Claro, seu ajudante de cozinha devia ter feito isso. Mas ele era um garoto astuto e uma vez que viu Fernald levantando a sua quinta caneca com um grupo na mesa central, tinha tomado a oportunidade para escapar. Agora era de manhã cedo, logo após o nascer do sol, e Fernald foi confrontado com a tarefa de limpar a bagunça da noite anterior.
Ele empilhou uma bandeja com travessas sujas, facas, colheres e canecas e voltou para a cozinha, bocejando continuamente. Sua cabeça latejava dolorosamente e ele jurou que nunca beberia novamente. Ele olhou ao redor da cozinha com um olhar de desgosto. A mesa de trabalho estava cheia de restos de comida e mais pratos e panelas sujas. Havia muito trabalho a ser feito antes que ele pudesse voltar a cama. E a pia não estava nem metade arrumada ainda, pensou melancolicamente.
Ele murmurou com raiva de si mesmo. Não havia espaço na pia para a bandeja que carregava. O banco já estava empilhado com detritos da noite anterior.
Virou-se para colocar a bandeja sobre a mesa da cozinha por algum tempo.
Uma figura encapuzada estava a menos de um metro de distância dele, silenciosa e sinistra na penumbra da madrugada.
Fernald largou a bandeja no susto, mandando seu conteúdo estrondosamente para o chão. Tinha certeza de que não havia ninguém na cozinha quando ele entrou. E não tinha ouvido nenhum som de chegada.
— Pelo Troll Negro de Balath! — exclamou, colocando a mão sobre seu coração, que estava trabalhando horas extras com medo. — De onde você veio?

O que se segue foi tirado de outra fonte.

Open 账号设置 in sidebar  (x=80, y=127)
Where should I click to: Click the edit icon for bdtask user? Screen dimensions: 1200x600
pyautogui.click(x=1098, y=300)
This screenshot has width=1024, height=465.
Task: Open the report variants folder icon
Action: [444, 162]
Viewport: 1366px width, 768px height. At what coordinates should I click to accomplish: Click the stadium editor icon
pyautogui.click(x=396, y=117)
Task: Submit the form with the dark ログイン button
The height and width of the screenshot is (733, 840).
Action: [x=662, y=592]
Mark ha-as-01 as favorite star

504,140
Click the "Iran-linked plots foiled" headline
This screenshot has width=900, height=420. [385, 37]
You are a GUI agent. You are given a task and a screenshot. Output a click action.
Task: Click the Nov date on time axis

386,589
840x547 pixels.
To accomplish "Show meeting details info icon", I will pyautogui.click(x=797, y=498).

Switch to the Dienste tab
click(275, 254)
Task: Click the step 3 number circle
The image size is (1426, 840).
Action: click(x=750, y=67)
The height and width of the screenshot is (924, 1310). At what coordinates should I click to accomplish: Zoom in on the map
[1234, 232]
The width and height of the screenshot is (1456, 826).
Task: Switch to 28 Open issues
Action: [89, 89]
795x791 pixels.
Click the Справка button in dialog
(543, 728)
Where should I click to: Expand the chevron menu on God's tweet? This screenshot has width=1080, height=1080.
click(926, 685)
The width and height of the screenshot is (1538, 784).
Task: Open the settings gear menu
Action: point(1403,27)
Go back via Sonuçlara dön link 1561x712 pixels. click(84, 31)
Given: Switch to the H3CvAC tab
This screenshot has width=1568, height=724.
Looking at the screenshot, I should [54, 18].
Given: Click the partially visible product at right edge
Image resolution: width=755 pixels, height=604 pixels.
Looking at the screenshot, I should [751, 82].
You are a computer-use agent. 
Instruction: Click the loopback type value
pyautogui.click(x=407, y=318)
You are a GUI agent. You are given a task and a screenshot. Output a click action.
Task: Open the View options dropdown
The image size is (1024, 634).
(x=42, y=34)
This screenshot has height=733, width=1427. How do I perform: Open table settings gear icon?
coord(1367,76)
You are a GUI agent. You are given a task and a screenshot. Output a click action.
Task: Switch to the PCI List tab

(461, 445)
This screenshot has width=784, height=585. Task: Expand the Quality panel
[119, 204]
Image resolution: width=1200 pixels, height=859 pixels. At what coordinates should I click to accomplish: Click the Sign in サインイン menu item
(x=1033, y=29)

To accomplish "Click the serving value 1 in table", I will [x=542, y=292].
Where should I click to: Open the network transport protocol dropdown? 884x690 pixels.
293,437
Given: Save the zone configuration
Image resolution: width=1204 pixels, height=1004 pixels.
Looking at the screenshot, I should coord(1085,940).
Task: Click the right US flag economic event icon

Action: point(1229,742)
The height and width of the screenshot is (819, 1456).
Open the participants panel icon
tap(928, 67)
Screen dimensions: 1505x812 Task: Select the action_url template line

— Uma praga interessante — Will comentou. — Não acho que eu tenha ouvido o Troll Negro ser invocado faz muitos anos. Você deve seguir a velha religião.
Fernald esfregou o rosto com uma das mãos enquanto sua frequência cardíaca abrandava para um galope. Ele olhou para baixo e viu uma caneca meio vazia de cerveja sobre a mesa. Ele a pegou e tomou, fazendo uma careta ao sabor rançoso.
— Eu não concordo com esses novos deuses — ele murmurou vagamente. Em seguida, sacudindo a distração, ele continuou. — Quem é você? E como entrou aqui?
— Eu sou um Arqueiro do Rei, como você possivelmente deve ter adivinhado. E aquela fechadura da porta não impediria a entrada de um garoto de três anos determinado. Agora sente-se. Nós precisamos conversar.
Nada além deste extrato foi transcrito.